Undigested genomic DNA from ter1-16T, ter1-16T rad52Δ, and ter1-16T RAP1OE cells was isolated, separated by standard gel electrophoresis, and subjected to in-gel hybridization under conditions that detected native single-stranded G-rich telomeric DNA (Fig. 1A). In ter1-16T and ter1-16T rad52Δ, abundant single-stranded G-rich telomeric DNA was present, consistent with previous results (34) and indicative of an uncapped telomere state. We noted that ter1-16T rad52Δ showed a diminished amount of the small single-stranded G-rich material found in ter1-16T (Fig. 1A) (34). In the ter1-16T RAP1OE strain, the single-stranded G-rich telomeric signal was absent, indicating effective suppression of the uncapping phenotype (Fig. 1A).
Telomere length was assayed in all three strains by separation of uncut or AluI/HpaII/NlaIII (A/H/N)-digested genomic DNA using PFGE. A/H/N digestion of K. lactis genomic DNA leaves an average of 370 bp (estimated range, 145 to 450 bp) of subtelomeric DNA on the resulting telomere fragments. Consistent with previous results, ter1-16T contained elevated levels of ECTR DNA, exhibited by a smear of low-molecular-weight telomeric DNA between 5 kb and 0.5 kb in the uncut lanes (Fig. 1B), while the ter1-16T rad52Δ and ter1-16T RAP1OE strains lacked similar signals in the uncut material, indicating a reduction in ECTR DNA material. The ter1-16T and ter1-16T rad52Δ strains exhibited heterogeneous A/H/N-derived TRFs up to greater than 20 kb in length.

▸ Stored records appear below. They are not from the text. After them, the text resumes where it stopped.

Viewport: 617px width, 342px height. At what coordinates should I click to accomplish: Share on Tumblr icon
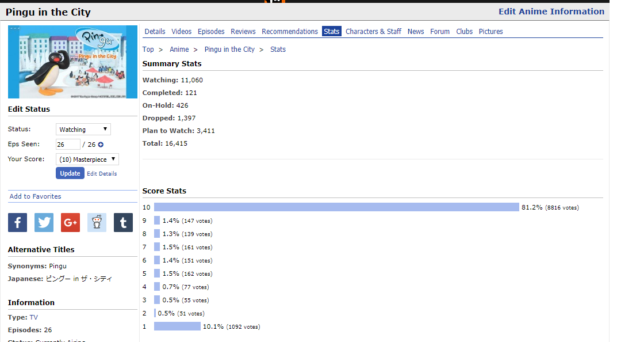coord(123,222)
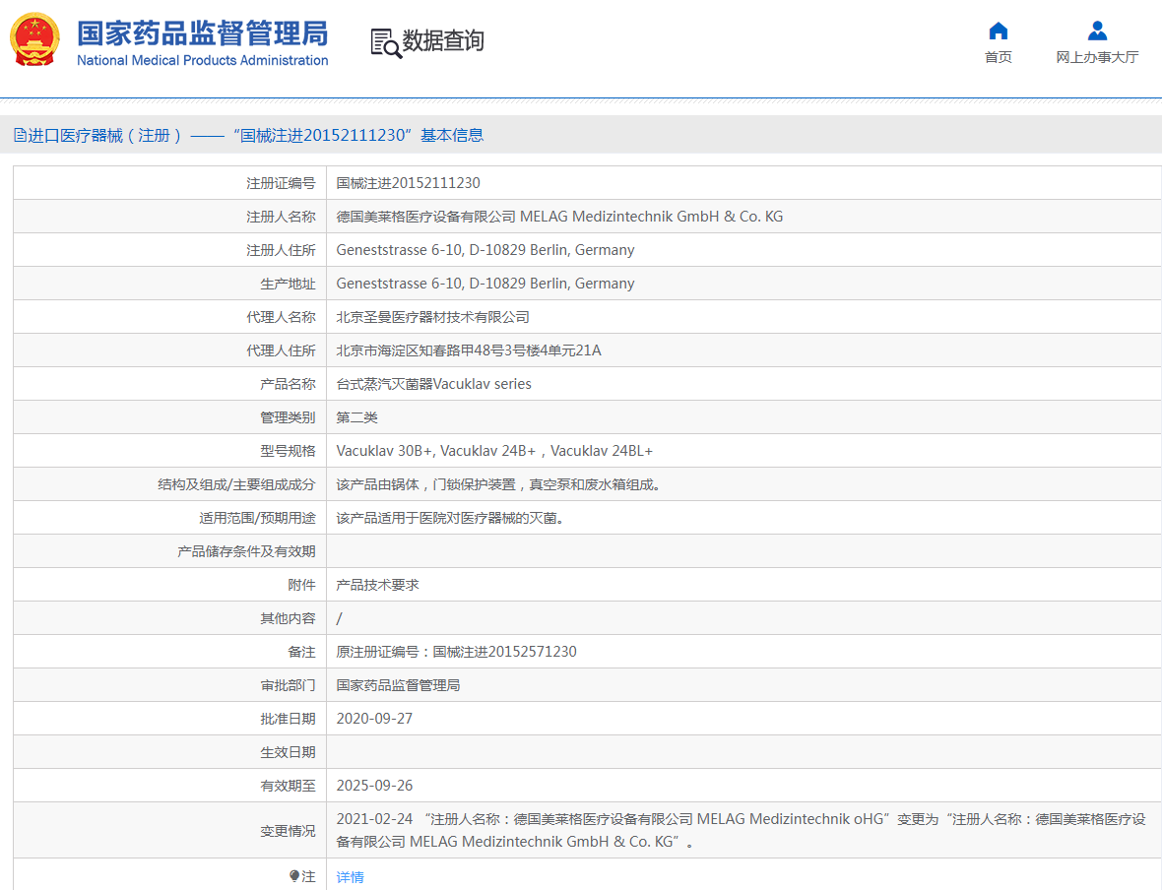Image resolution: width=1162 pixels, height=890 pixels.
Task: Click the Vacuklav 30B+ model specification cell
Action: point(494,451)
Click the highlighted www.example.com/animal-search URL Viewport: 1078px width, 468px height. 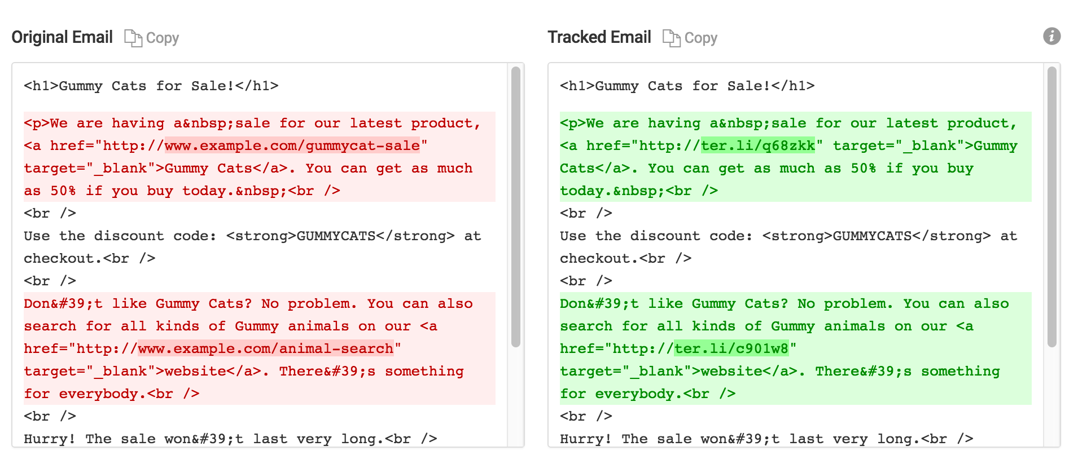click(266, 348)
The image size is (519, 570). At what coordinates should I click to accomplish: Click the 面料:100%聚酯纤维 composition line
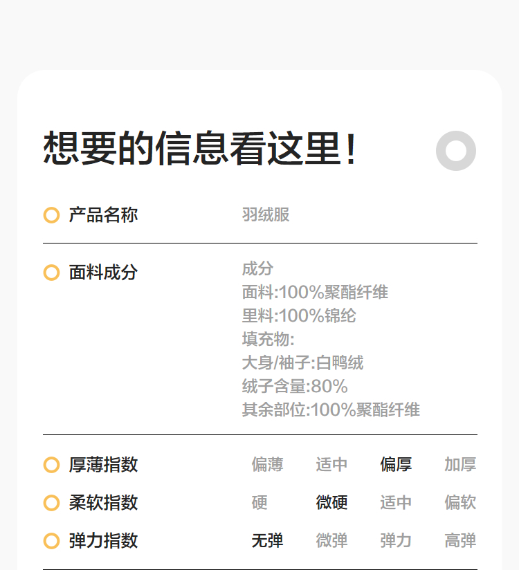315,293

A/H/N-derived TRFs from ter1-16T RAP1OE were shorter, with the bulk of the signal between 1.75 and 5 kb, which is still significantly greater than the ∼300-bp telomeres in wild-type K. lactis.
Enrichment of TRFs from ter1-16T, ter1-16T rad52Δ, and ter1-16T RAP1OE by gel filtration chromatography.
Observation of t-loop structures by EM is dependent upon first psoralen photo-cross-linking the nuclei, which is proposed to establish covalent bonds between the invading 3′ overhang and the duplex telomeric DNA (8, 14). Crude nuclei from ter1-16T, ter1-16T rad52Δ, and ter1-16T RAP1OE were psoralen photo-cross-linked, and the DNA was purified and reduced to TRFs by treatment with A/H/N. At least 0.5 mg of A/H/N-digested DNA from psoralen cross-linked or non-cross-linked samples from each of the strains was chromatographed over Bio-Gel A-15m. Elution profiles comparing the DNA concentrations and telomere contents indicated that for all preparations, the telomeric DNA preceded the bulk genomic DNA, providing the required enrichment for EM analysis (Fig. 1C).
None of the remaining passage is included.